Ned grinste wie ein Honigkuchenpferd, als wollte er sagen: Das sind meine Worte, Jungs. Schaut euch mal die Supertitten und die langen Beine von Britt genauer an! Ich wedle mir jeden Tag darauf einen von der Palme.
Laura, die sich von der Szene im Bad mittlerweile wieder einigermaßen erholt hatte, wollte aufstehen, überlegte es sich aber im letzten Moment doch noch anders.
»Deine Schnitte ist aber auch nicht von schlechten Eltern, Bohnenstange!«, wandte sich Jack Shaffer nun an Tobey.
Erneut grölten seine Kumpels los.
»Wo sind wir vorhin stehen geblieben?«, fragte Caleb in die Runde, um die Situation zu entschärfen. »Ach ja, beim Pirschen. Was jagt ihr denn noch so außer heiße Miezen?« Er sah die Jäger abwechselnd an.
Der abrupte Themenwechsel verfehlte seine Wirkung nicht.
»Vor allem Maultierhirsche, Fichten- und Fischmarder und Rotluchse«, lispelte Waters ernst.
»… u-u-und mit v-v-viel Glück P-P-Pumas und S-S-S-Schwarzbären«, stotterte Romero.
»Ist es nicht verboten, Großwild abzuschießen?«, spann Caleb den Gesprächsfaden bewusst weiter.
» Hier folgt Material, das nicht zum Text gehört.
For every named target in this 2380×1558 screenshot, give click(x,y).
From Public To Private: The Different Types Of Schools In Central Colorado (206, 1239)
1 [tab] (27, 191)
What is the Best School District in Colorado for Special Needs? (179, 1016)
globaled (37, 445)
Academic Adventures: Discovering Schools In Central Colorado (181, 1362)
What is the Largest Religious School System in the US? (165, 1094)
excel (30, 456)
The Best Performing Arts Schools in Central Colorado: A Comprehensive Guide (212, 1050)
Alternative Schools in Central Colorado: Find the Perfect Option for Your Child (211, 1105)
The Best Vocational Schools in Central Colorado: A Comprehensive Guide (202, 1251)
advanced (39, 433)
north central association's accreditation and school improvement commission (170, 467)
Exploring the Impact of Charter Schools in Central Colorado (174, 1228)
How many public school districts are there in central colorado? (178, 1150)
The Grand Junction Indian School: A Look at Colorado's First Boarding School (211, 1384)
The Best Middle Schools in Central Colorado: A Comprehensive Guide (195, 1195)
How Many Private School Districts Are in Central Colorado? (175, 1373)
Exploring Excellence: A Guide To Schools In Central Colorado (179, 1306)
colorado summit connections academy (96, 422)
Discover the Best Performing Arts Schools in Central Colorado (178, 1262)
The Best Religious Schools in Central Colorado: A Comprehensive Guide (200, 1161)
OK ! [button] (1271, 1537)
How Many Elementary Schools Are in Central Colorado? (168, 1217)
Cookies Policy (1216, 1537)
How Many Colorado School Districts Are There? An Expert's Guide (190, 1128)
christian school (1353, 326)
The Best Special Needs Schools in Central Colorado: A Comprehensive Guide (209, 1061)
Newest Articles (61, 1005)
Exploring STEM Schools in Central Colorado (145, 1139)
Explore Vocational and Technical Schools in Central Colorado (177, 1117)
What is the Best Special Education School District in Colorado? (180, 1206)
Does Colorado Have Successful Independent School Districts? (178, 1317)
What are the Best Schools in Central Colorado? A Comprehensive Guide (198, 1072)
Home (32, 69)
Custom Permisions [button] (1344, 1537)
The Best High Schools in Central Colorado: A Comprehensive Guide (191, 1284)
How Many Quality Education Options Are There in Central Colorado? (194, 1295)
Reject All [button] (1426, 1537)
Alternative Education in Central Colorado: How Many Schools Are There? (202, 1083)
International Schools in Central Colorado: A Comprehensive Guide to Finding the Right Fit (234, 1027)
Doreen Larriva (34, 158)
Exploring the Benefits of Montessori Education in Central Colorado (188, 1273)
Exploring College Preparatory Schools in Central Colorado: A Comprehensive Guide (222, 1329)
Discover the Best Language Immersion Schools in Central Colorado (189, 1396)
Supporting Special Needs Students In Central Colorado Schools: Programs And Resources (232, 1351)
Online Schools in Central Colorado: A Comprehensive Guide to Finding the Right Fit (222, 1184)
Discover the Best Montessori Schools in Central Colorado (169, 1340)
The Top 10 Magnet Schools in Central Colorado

»Zum einen ja, zum anderen nein«, mischte sich Peter York mit glockenheller Stimme ein, die so gar nicht zu seinem rauen Äußeren passte. »Aber wen interessiert das schon? Keine Menschenseele, solange wir nicht erwischt werden.«
Bevor Caleb etwas darauf antworten konnte, rief Laura fast hysterisch: »Aber das ist doch barbarisch. Einfach aus purer Lust Tiere zu töten. Wie können Sie das nur mit Ihrem Gewissen vereinbaren?«
York sah sie verachtend an. »Was bist du denn für 'ne Pussy? Tierschützerin, Gutmensch oder was?«
Sekundenlang herrschte Stille in der Lounge. Nur das Knacken und Knistern der Holzscheite im Kamin war noch zu hören. Erneut erfüllte eine unsichtbare Spannung den Raum, doch dieses Mal ging es nicht um Frauen, sondern um Tiere. Jeder wartete darauf, dass Ned seine Verlobte verteidigte, aber er schwieg beharrlich, und starrte angestrengt zu Boden, als würde er dort etwas suchen.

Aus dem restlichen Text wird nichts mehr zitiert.